Photo Antoinette Fouque, la mort d'une pionnière de l'émancipation féminine - Idées - Télérama.fr

Antoinette Fouque, la mort d'une pionnière de l'émancipation féminine - Idées - Télérama.fr


Antoinette Fouque, la mort d'une pionnière de l'émancipation féminine - Idées - Télérama.fr

Ecrivain et théoricienne

Ce qu'elle nomme la féminologie, Antoinette Fouque (telerama.fr/idees/antoinette-fouque-la-mort-d-une-pionniere-de-l-emancipation-feminine,109016.php) l'explique au fil de 3 ouvrages édités entre la fin des années 80 et la décennie 2010. Naturellement, l'auteure a pris part à quelques ouvrages collectifs ainsi qu'à de multiples entretiens. Le combat d’Antoinette Fouque ne répond pas aux tentations de l'activisme à outrance, il soutient la place de mère.

Antoinette Fouque collabore avec deux maisons d'édition en parallèle à sa mission d'enseignante. Dans les années 60, la future militante fait la connaissance du fondateur du courant du lacanisme. La jeune femme a exercé la profession d'enseignante après avoir décroché son diplôme universitaires Lettres. Son directeur de thèse n'est autre que Roland Barthes. Antoinette Fouque prépare un Diplôme d'études approfondies. A cette époque, l'étudiante côtoie Monique Wittig, théoricienne féministe.

L’Alliance des Femmes pour la Démocratie défend l'égalité. L'AFD se bat dans le but d'empêcher la poussée des extrémismesdès lors que de nos jours, les droits des femmes sont encore menacés. La vice-présidence de la commission des droits de la femme revient à Antoinette Fouque au parlement de Strasbourg.

Une militante de tous les combats

Toutes les luttes ont reçu l'appui d'Antoinette Fouque. l’Observatoire de la Misogynie et le Club Parité 2000 ont été fondés par cette militante. Elle décède à Paris le 20 février 2014. Elle avait auparavant reçu les plus hautes décorations nationales dont la Légion d'honneur. Lors d'une manifestation parisienne du Mouvement de libération des femmes, Antoinette Fouque agite une bannière sur laquelle est inscrit : « Il y a plus inconnu que le soldat inconnu : sa femme ! ».

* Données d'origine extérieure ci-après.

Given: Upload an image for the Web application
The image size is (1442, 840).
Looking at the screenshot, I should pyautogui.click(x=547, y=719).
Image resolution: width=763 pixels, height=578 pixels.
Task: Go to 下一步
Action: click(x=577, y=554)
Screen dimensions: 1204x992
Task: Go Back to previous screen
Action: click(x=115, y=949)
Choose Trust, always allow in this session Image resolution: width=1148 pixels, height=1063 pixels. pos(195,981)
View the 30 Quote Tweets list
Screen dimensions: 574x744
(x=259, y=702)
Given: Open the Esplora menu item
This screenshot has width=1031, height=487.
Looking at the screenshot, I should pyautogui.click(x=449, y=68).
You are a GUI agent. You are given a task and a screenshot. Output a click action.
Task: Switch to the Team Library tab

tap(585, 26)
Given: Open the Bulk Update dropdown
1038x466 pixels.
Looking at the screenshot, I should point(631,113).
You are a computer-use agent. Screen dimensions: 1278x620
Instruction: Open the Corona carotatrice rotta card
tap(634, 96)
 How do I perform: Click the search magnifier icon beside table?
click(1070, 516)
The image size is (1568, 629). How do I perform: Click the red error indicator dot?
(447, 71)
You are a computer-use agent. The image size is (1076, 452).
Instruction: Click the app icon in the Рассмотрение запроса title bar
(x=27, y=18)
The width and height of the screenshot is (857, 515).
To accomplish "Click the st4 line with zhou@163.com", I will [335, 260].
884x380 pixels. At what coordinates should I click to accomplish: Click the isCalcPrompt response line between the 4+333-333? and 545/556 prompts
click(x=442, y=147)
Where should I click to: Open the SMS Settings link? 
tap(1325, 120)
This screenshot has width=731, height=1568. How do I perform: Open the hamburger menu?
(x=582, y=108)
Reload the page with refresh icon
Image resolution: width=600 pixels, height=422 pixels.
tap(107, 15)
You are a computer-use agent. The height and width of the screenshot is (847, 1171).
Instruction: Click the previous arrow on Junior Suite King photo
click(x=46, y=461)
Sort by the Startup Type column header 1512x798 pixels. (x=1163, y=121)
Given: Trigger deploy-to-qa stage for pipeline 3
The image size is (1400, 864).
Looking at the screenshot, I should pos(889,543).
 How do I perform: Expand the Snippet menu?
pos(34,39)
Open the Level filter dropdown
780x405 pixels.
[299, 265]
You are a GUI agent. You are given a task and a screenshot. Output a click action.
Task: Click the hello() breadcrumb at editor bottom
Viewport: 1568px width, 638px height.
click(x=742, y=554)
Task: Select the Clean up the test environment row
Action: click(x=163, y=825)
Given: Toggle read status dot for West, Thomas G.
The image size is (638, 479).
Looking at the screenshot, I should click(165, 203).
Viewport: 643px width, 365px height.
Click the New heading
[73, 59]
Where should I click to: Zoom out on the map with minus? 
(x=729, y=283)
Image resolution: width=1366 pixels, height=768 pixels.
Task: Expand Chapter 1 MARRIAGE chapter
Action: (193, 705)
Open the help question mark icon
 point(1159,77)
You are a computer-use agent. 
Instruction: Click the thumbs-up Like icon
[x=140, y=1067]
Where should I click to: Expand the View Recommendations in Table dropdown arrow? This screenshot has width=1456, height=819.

Une maison d'édition pour la littérature féminine

Sa société d'édition donne les moyens à Antoinette Fouque de valoriser la création féminine. C'est en coudoyant les milieux intellectuels de la capitale que, la militante voit à quel point les femmes n'occupent qu'une place mineure dans le milieu du livre. Le public a pu connaître de nombreuses écrivaines grâce à la maison d’édition d’Antoinette Fouque, qui présente plus de 600 ouvrages voués à la création féminine. Elle ouvre une première librairie dans le quartier de Saint-Germain-des-Prés. Là, elle vend les livres écrits par des femmes.

La jeunesse d’Antoinette Fouque

En 1964, Antoinette Fouque donne naissance à son premier enfant. Elle ressent alors les obstacles que connait une femme lorsqu’elle doit assumer ses mission de maman et d’épouse tout en exerçant un métier en même temps. De ses années passées dans un contexte ouvrier, elle va conserver toute son existence un fort enracinement à gauche. La cité phocéenne a vu naître cette grande militante en 1936. Antoinette Fouque étudie en premier lieu dans sa région d'origine puis gagne La Sorbonne. La Marseillaise est toujours en faculté lorsqu'elle rencontre son époux.